GCC investors sensitive to global cues; Qatar’s medium term outlook brightening

As some of the major economies of the emerging world are vulnerable to joining the developed world’s growth slowdown, Qatar, along with the region, has reason to be cautious about 2019. Growth in the US, China and Europe is weakening and the extraordinary Brexit situation has meant uncertainty in the UK has rarely been greater; there are many reasons to believe 2019 may not be a great year.

In an interview with The Peninsula, Akber Khan, Senior Director, Asset Management at Al Rayan Investment, said there are a number of dark clouds investors see on the horizon given so much uncertainty. Relatively speaking, however there are some bright spots in the region and Qatar would be included here. At a time when the market debates on whether the global economic expansion is aged, late-cycle or at the end of its cycle, investors should now be more selective and prudent while investing.

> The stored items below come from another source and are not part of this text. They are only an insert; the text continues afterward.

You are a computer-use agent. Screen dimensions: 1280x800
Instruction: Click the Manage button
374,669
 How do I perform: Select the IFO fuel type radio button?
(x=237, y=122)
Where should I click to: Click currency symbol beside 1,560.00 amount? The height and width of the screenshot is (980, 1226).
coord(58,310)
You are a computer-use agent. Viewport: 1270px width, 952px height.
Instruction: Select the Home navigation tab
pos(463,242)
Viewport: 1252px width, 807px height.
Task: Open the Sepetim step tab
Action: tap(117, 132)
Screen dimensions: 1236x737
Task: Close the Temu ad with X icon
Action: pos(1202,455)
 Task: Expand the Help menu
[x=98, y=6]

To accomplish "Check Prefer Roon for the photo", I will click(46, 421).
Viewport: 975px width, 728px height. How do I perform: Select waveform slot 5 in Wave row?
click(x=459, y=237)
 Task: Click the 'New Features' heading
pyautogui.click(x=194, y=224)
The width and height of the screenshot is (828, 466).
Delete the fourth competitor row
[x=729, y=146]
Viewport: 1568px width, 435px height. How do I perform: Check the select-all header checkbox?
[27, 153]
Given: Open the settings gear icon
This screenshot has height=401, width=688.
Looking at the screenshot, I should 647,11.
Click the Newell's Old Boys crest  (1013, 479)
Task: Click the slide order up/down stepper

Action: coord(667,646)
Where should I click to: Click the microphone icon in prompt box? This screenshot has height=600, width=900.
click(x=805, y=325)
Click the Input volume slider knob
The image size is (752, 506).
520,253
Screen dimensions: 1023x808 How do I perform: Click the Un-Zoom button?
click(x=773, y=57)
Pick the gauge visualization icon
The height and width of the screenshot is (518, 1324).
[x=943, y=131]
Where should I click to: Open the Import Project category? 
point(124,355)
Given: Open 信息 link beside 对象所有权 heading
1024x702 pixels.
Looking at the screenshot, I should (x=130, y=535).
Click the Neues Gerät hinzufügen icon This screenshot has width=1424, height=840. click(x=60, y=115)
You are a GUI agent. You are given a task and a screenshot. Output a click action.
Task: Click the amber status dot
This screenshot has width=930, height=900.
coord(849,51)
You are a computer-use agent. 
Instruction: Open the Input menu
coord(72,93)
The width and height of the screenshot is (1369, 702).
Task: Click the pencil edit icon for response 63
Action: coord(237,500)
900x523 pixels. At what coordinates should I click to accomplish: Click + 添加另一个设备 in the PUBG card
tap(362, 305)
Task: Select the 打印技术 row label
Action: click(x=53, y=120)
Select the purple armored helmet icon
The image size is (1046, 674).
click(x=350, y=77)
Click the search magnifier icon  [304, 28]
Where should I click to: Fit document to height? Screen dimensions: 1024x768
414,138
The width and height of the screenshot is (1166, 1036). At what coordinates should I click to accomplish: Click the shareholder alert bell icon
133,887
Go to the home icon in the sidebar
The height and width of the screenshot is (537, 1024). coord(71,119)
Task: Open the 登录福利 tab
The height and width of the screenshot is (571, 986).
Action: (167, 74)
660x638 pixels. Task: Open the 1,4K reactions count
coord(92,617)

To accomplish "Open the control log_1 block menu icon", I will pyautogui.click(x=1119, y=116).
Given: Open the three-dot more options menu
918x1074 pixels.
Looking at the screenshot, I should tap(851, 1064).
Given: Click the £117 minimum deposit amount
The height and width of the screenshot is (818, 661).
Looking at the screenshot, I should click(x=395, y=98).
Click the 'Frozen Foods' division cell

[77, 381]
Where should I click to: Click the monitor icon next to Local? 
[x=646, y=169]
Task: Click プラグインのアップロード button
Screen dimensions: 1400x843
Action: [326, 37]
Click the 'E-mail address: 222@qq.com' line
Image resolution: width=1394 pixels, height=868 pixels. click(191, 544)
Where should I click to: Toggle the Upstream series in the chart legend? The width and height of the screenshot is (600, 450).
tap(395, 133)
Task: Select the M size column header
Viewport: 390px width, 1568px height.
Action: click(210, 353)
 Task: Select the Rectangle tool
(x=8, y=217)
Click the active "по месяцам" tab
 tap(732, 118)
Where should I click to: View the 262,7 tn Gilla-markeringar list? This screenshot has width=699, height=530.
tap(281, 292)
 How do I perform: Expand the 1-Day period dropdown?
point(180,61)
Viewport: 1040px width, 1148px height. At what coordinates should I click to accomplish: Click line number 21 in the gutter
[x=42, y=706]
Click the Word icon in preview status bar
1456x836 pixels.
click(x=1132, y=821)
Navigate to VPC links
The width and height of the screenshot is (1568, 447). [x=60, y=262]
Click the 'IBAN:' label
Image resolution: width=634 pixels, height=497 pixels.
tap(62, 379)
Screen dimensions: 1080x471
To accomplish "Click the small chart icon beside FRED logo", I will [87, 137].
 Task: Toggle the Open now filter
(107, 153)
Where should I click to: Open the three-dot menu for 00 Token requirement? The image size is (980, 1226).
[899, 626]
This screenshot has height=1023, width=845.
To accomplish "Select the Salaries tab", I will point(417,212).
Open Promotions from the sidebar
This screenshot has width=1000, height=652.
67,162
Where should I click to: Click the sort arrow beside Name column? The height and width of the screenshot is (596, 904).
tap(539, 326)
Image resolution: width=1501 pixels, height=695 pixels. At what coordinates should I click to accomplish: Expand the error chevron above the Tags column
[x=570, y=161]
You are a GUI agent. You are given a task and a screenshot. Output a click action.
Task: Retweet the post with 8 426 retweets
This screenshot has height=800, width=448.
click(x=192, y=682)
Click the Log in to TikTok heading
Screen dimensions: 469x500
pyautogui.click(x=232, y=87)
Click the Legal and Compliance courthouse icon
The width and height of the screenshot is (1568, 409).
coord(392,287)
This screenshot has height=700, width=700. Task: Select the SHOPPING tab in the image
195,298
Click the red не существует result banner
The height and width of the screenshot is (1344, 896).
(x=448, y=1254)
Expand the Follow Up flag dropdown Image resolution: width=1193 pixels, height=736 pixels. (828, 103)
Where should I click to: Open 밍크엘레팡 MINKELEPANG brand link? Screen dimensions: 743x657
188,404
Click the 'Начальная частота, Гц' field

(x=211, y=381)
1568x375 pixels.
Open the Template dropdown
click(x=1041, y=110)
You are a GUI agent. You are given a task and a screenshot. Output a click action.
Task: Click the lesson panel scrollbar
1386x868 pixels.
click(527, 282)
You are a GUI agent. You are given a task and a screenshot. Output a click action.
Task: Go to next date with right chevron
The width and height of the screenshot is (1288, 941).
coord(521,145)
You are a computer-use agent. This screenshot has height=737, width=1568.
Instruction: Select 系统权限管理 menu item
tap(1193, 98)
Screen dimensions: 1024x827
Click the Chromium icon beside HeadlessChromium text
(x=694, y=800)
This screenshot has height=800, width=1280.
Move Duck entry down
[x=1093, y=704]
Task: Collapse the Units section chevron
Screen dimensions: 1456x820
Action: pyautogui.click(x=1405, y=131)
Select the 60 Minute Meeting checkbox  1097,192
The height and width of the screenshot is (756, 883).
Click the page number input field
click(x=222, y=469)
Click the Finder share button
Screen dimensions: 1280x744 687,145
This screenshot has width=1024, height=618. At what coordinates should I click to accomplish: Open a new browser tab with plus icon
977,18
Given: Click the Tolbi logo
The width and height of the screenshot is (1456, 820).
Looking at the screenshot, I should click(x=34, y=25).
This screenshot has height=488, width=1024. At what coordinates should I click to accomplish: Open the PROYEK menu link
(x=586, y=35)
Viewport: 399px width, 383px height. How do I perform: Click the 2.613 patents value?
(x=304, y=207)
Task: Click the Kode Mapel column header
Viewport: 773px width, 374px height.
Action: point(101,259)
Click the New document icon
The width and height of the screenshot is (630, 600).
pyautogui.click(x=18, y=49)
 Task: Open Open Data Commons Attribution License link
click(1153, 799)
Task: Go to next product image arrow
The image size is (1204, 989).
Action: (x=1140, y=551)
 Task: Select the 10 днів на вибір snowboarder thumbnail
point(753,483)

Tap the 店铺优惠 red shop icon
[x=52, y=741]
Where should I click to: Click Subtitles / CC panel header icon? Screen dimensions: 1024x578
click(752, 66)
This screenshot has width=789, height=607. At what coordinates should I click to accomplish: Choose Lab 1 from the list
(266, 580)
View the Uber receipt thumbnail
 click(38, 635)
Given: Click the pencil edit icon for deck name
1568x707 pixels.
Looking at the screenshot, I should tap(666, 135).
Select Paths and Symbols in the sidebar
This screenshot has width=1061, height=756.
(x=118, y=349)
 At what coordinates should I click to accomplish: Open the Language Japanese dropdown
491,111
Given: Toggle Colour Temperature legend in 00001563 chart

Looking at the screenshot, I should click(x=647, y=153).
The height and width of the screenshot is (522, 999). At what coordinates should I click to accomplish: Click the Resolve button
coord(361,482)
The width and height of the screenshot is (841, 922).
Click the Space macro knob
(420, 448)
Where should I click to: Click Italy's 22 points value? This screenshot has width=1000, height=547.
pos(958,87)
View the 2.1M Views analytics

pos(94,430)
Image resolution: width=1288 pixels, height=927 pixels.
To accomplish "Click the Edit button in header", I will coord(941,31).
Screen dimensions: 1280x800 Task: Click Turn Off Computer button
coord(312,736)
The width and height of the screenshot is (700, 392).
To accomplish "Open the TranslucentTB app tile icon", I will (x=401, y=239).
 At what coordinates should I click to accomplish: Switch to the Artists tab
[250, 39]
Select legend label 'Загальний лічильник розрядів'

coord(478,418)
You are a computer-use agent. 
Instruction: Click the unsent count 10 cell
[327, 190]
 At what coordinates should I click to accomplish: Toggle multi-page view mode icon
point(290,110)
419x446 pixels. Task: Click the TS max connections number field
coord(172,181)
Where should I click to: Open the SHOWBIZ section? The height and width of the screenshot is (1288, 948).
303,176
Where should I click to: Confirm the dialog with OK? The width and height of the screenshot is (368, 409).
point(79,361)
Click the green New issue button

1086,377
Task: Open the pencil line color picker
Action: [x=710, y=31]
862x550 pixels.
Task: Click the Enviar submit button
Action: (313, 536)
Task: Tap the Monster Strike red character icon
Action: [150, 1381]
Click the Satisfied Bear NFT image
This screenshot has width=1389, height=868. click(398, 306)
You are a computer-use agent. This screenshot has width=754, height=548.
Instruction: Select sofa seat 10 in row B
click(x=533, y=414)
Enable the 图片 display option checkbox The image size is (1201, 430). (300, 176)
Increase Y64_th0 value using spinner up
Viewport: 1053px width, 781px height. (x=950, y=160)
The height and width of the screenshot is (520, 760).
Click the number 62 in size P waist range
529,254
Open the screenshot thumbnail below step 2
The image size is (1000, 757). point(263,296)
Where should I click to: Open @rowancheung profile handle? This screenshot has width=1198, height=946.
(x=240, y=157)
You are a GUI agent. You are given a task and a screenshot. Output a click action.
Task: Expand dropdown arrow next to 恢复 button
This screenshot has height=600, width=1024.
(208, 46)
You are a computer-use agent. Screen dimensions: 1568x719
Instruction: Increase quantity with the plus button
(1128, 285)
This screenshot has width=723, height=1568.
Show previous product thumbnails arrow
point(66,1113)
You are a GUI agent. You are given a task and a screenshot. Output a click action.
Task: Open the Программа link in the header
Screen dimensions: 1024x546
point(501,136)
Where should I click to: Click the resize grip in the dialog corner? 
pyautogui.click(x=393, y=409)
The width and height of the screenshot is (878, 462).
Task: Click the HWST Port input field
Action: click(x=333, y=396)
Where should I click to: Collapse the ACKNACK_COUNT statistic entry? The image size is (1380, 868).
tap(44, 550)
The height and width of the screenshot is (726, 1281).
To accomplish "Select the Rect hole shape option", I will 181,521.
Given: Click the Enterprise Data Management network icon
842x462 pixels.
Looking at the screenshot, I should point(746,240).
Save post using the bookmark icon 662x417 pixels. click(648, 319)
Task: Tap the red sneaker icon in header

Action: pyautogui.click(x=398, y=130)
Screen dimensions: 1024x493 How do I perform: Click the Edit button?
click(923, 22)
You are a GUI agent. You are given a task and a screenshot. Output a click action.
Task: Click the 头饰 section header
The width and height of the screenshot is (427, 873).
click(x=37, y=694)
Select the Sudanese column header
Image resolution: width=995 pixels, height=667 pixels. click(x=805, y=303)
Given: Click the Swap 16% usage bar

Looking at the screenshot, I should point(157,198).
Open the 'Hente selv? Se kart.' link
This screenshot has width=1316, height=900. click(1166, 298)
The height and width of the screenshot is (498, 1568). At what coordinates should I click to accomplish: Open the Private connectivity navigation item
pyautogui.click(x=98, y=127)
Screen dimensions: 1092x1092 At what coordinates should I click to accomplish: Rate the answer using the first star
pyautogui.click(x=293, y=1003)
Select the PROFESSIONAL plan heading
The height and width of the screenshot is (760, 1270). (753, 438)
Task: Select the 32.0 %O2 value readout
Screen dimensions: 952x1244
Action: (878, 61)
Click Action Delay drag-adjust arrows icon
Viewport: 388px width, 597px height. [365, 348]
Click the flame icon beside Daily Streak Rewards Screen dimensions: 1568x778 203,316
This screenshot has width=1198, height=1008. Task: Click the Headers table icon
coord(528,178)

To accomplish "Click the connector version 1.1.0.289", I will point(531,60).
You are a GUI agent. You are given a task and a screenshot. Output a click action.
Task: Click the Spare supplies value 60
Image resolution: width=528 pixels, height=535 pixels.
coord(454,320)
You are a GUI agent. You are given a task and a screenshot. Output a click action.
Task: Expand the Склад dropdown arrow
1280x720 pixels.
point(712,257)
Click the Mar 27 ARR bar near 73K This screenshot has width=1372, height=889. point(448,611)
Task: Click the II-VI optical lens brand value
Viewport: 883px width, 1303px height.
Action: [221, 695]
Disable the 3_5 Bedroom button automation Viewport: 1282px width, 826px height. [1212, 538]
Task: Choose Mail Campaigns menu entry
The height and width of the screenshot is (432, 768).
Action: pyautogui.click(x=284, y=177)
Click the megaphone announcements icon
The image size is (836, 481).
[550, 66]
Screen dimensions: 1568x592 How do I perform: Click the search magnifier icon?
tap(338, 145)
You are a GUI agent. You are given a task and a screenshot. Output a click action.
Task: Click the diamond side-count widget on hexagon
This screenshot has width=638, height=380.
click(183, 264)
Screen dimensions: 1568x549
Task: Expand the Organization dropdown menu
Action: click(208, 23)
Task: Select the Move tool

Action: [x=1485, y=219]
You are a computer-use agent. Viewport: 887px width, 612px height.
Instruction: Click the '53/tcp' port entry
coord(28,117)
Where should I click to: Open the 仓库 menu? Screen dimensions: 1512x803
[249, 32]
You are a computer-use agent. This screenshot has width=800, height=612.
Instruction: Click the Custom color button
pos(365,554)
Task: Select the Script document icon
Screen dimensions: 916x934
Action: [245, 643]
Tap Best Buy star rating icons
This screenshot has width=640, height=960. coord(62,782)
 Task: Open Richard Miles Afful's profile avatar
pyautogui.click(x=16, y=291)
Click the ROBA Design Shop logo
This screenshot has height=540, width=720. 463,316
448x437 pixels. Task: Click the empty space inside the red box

The current global economic cycle has been running for nearly ten years making it among the longer cycles on record but growth has finally begun to falter across several key geographies. Europe is in an increasingly difficult situation with manufacturing declining, particularly in the car industry. This has a material impact on global activity and a multitude of supply chains.

The world’s second largest economy, China, while still registering mid-single digit growth, is cooling and authorities are struggling to find ways to reverse this. Trump’s tariff war with China is adding to uncertainty and causing investment decisions to be delayed. Major emerging economies such as India and Brazil, are also not immune to the global environment.

The US economy has been the standout performer for several years but the strongest growth seems very much behind us. Job growth is decelerating, financial conditions have been tightened and fiscal stimulus from recent tax cuts has waned.

Khan added, it is easy to simply paint a gloomy picture but this does not show the entire story. After seven rate increases by the US Federal Reserve over the last two years, it is increasingly likely for the next move to be downwards, in late 2019 or early 2020. The Federal Reserve is expected to refrain from raising interest rates, according to projections of its officials.

Stable – or falling – US interest rates have two important implications for the world: the steady appreciation of the US Dollar would likely be capped (or the Dollar may even begin to weaken), and other central bankers can begin to bring down their interest rates. As US interest rates climbed steadily during 2017 and 2018, most emerging economies were forced to raise rates to avoid capital outflows. It appears they will soon have room to reduce rates and stimulate their economies.

So where does this leave the Gulf? Decelerating global demand is not positive for industrial production nor commodity prices. The price of Brent crude is critical for this region and 2018 ended on a sour note with Brent falling to $50 per barrel. It has since bounced 25 percent, taking it back to $67-68.

Khan said Opec’s Saudi-led partnership with Russia is working overtime to reduce oil production and therefore inventories, especially in the US. They have done well, particularly in light of steadily growing oil output from the US shale industry which is now at nearly 9 million barrels a day. At present, the US shale industry’s production is constrained because of bottlenecks in infrastructure which transports the oil to industrial users across the US. Expectations are for these restrictions to ease over the next 24 months or so, allowing shale producers to expand oil output further.

Unfortunately, $67 oil is far from sufficient for government spending in many parts of the Gulf. In most of the region, the real economy is hurting, consumer confidence is fragile, and business confidence is weak. Looking at equity markets paints a very different picture given billions of dollars of further buying by passive and active foreign investors is expected in Qatar, Kuwait and Saudi Arabia in the year ahead. Qatar was one of the best performing equity markets in the world in 2018 and so far in 2019, Kuwait and Saudi Arabia are in the top-10.

Qatar is in a unique situation where government spending on certain parts of the economy will remain elevated for the next few years, partly because of FIFA 2022.While this is a welcome boost, other companies are struggling, particularly in sectors such as contracting, real estate, retail and hospitality. Further out, during 2024 and 2025, Qatar’s LNG production will grow from 77 to 110 million tones per year cementing its position as the world’s largest exporter of LNG.

The more 40 percent increase in gas production will be a significant boost to state revenues and is expected around the time global LNG demand is set to overtake supply. In the meantime, Qatar Petroleum has plans to build a new petrochemical refinery in Qatar; the ethylene cracker is expected to be one of world’s largestand should be operational early next decade.

If successful, another major initiative which will have significant implications for Qatar’s economy is the Free Zone Authority (FZA). A number of regional and global trading and manufacturing companies are in discussions with the FZA to set up facilities to address demand domestically and wider afield. By their nature, these projects take longer to materialize. But as they do this, they will serve as important multipliers for economic activity, logistics and jobs, and add to the diversification of the economy.